Толстой очень тщательно расставлял прилагательные, особенно при характеристике главных персонажей. Тут немало поводов для восхищения, например, когда обнаруживаешь, что эпитет “твердый”, которым не раз наделяется Вронский (“с … твердым лицом”, “своими твердыми глазами”), в один прекрасный момент – а именно к концу бала – перешел к Анне: “прелестна твердая шея с ниткой жемчуга”; позже он возникает и в описании Алексея Александровича. Смысловой диапазон слова “твердый” в русском языке очень широк, поэтому пришлось расщепить этот атрибут по-немецки на три разных прилагательных: fest (взгляд, мнение, походка), unerschütterlich и entschlossen (лицо, поведение); сохранился, однако, ассоциативный ряд, Вронский, Анна и Алексей Александрович как бы опутаны сетью узнаваемых похожих эпитетов.

Особенно затруднительным для перевода оказалось незатейливое слово “прелестный”. Оно встречается в романе на каждом шагу, и если бы существовал частотный словарь “Анны Карениной”, то статья о нем, наверно, была бы самой длинной из всех статей о прилагательных. Запас немецких эквивалентов достаточно богат: reizend, entzückend, hinreißend, charmant, anmutig, wunderschön и так далее. Опять-таки трудность перевода не в выборе определенного эквивалента в определенном месте, а в создании явных, узнаваемых рядов. В упомянутой сцене бала и Кити, и Анна “прелестны” (reizend); но к концу бала в русском слове слышится другое, что-то дьявольское, как бы дурное предзнаменование, чего в немецком reizend просто нет, поэтому пришлось открыть новый словесный ряд более подходящим здесь словом betörend:

“Она была прелестна в своем простом черном платье, прелестны были ее полные руки с браслетами, прелестна твердая шея с ниткой жемчуга, прелестны вьющиеся волосы расстроившейся прически, прелестны грациозные легкие движения маленьких ног и рук, прелестно это красивое лицо в своем оживлении; но было что-то ужасное и жестокое в ее прелести”.
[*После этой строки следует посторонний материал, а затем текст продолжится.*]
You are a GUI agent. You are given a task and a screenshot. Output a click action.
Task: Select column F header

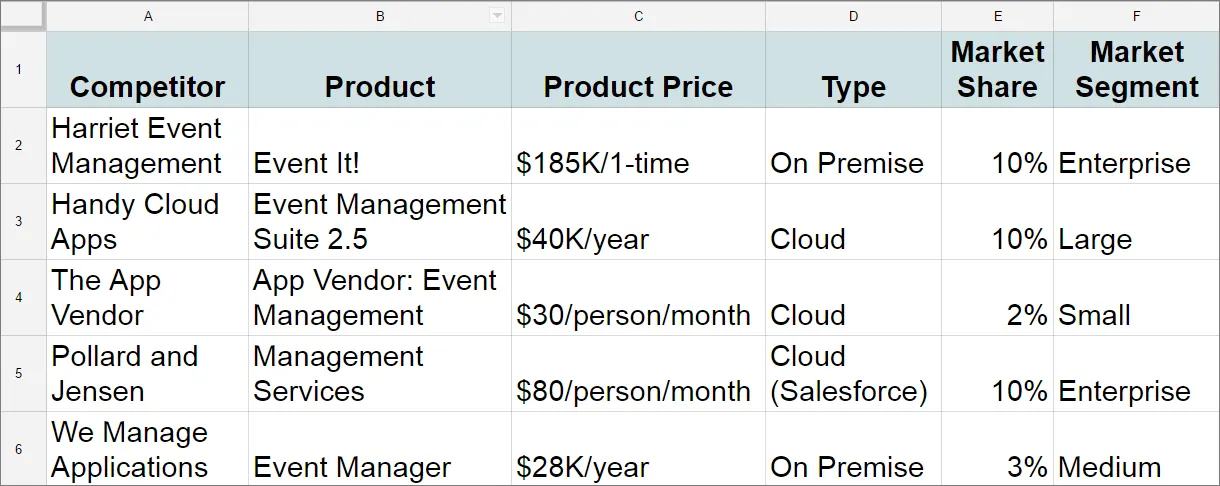[1136, 16]
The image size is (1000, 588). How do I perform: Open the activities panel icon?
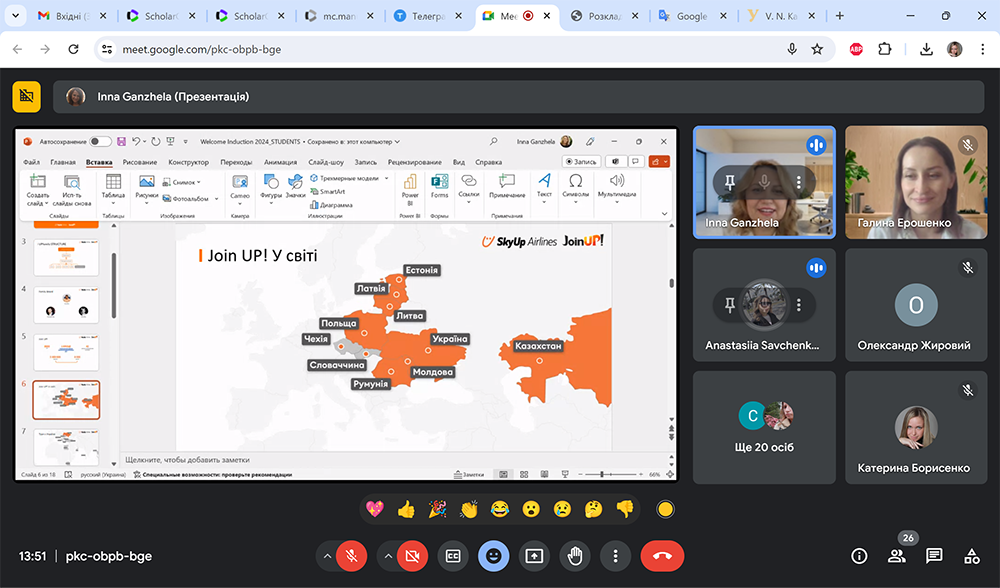pos(971,556)
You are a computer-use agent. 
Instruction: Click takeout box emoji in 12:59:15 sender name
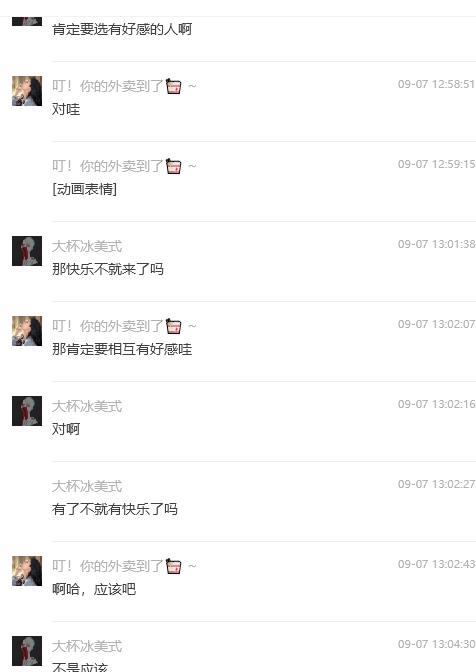pos(174,166)
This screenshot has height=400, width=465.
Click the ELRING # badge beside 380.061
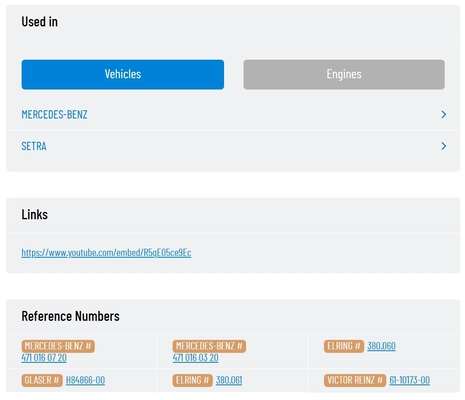(192, 380)
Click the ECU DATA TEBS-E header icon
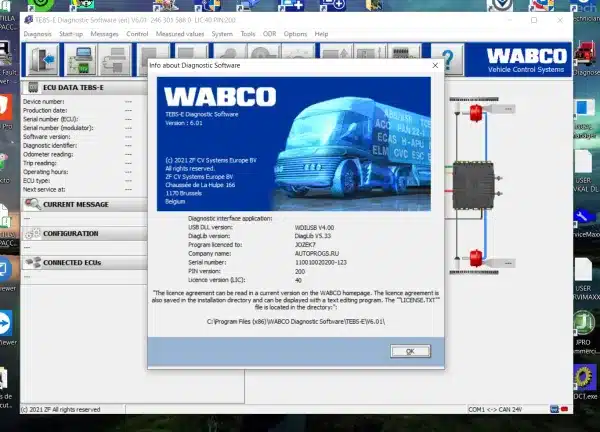Viewport: 600px width, 432px height. (33, 89)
“Sie war betörend in ihrem schlichten schwarzen Kleid, betörend waren ihre fülligen Arme mit den Armbändern, betörend der entschlossene Hals mit der Perlenkette, betörend die Haarkringel der in Unordnung geratenen Frisur, betörend die graziösen, leichten Bewegungen der kleinen Füße und Hände, betörend dieses schöne Gesicht in seiner Lebhaftigkeit; doch war etwas Entsetzliches und Grausames an ihrem betörenden Reiz”.

Последние слова немецкого абзаца – “an ihrem betörenden Reiz” – снова объединяют эти два ряда эпитетов.
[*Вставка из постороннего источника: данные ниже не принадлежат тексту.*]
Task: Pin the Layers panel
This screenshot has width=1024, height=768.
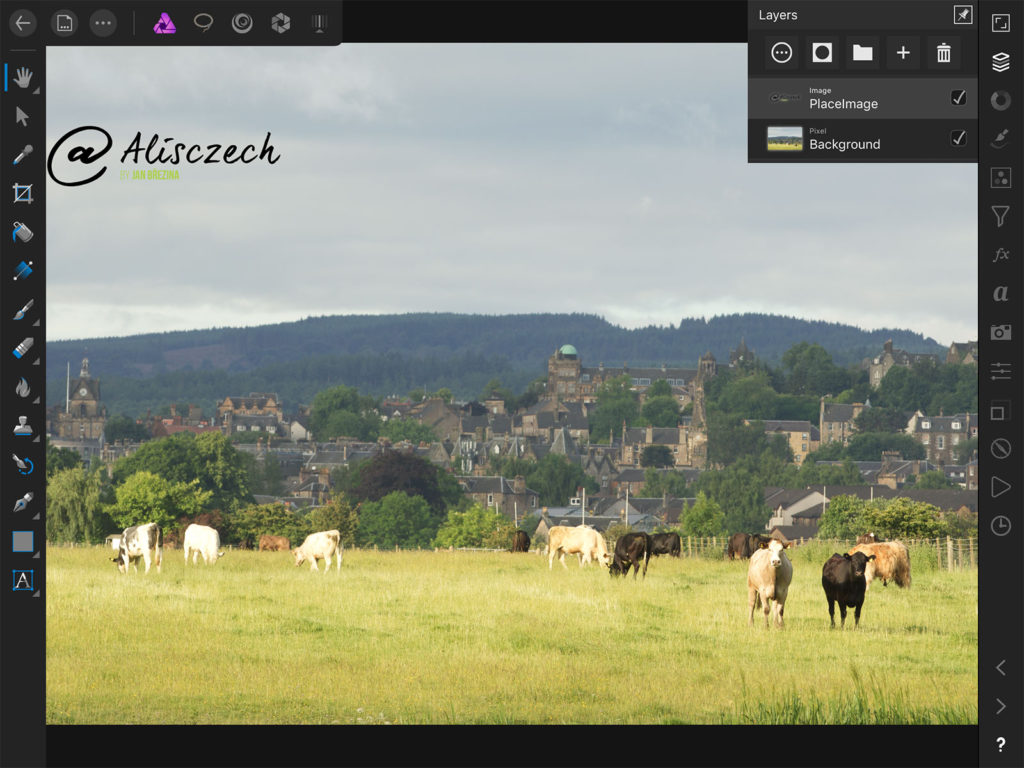Action: [x=962, y=15]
Почему я так подробно изложила свой puzzle с прилагательными? При переводе такого исключительно богатого произведения, как “Анна Каренина”, задача – не просто найти “правильное” решение для каждого русского слова, для каждой фразы романа; горазда более сложная задача –воссоздать в другом языке художественную ткань.

Я говорила всего лишь о двух моментах, определяющих мою версию перевода: о повторе и нюансах описания, – но не говорила о строе фразы, о мелодии языка, о звучании и подобном, а ведь все это тоже следует учитывать. Переводчик постоянно работает, так сказать, полифонически, даже, извините за неологизм, “поличувственно”, ведь хорошая проза воспринимается всеми чувствами, не только зрением и слухом. Толстой сам говорит о “бесконечном лабиринте сцеплений, в котором и состоит сущность искусства” (письмо к Страхову, 23–26 апреля 1876 г.).

Художественный перевод если живет, то прежде всего этим: бесконечностью сцеплений, крепко связанной языковой сетью. Если произведение на другом языке не насыщается внутренней энергией, соответствующей оригиналу, то оно превращается из произведения искусства в вялый пересказ.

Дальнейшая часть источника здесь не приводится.